→ **Description of the task**:
The lines to reproduce run from the one containing "Task: Close the Realtime Lighting! window" through the final line of the entries; write them out exactly and add nothing.

━━━ Supplied data ━━━

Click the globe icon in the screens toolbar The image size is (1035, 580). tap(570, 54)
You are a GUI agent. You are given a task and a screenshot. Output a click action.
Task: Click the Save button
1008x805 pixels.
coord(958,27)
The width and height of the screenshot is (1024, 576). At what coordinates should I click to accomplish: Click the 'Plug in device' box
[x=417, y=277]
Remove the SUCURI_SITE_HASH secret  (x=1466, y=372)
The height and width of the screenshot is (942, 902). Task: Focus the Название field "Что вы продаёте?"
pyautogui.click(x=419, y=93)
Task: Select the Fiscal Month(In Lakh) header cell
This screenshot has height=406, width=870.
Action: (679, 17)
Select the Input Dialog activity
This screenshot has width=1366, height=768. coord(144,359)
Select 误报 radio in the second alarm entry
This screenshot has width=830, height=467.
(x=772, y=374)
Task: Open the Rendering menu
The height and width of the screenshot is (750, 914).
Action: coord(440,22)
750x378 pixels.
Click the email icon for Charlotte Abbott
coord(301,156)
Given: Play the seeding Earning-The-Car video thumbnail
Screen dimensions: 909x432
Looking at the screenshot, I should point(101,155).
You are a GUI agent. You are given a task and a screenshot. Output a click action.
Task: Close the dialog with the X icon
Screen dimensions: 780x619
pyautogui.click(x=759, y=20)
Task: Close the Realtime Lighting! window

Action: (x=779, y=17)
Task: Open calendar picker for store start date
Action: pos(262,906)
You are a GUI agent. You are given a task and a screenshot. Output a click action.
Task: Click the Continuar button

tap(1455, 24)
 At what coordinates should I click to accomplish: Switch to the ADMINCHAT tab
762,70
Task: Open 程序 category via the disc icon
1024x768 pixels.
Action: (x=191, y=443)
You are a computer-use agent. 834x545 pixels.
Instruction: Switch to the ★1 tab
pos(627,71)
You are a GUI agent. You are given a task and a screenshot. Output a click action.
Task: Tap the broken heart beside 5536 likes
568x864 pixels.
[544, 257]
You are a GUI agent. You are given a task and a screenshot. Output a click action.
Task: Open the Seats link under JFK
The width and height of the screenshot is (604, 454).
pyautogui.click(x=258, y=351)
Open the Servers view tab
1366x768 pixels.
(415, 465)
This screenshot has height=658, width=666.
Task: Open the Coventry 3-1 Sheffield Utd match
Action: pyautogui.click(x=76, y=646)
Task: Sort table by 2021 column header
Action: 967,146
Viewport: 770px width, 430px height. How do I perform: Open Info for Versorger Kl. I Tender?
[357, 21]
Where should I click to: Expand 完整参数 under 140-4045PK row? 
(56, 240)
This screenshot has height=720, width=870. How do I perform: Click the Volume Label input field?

━━━

→ **Solution to the exercise**:
Task: Close the Realtime Lighting! window

Action: (x=779, y=17)
Task: Open calendar picker for store start date
Action: pos(262,906)
You are a GUI agent. You are given a task and a screenshot. Output a click action.
Task: Click the Continuar button

tap(1455, 24)
 At what coordinates should I click to accomplish: Switch to the ADMINCHAT tab
762,70
Task: Open 程序 category via the disc icon
1024x768 pixels.
Action: (x=191, y=443)
You are a computer-use agent. 834x545 pixels.
Instruction: Switch to the ★1 tab
pos(627,71)
You are a GUI agent. You are given a task and a screenshot. Output a click action.
Task: Tap the broken heart beside 5536 likes
568x864 pixels.
[544, 257]
You are a GUI agent. You are given a task and a screenshot. Output a click action.
Task: Open the Seats link under JFK
The width and height of the screenshot is (604, 454).
pyautogui.click(x=258, y=351)
Open the Servers view tab
1366x768 pixels.
(415, 465)
This screenshot has height=658, width=666.
Task: Open the Coventry 3-1 Sheffield Utd match
Action: pyautogui.click(x=76, y=646)
Task: Sort table by 2021 column header
Action: 967,146
Viewport: 770px width, 430px height. How do I perform: Open Info for Versorger Kl. I Tender?
[357, 21]
Where should I click to: Expand 完整参数 under 140-4045PK row? 
(56, 240)
This screenshot has height=720, width=870. How do I perform: Click the Volume Label input field?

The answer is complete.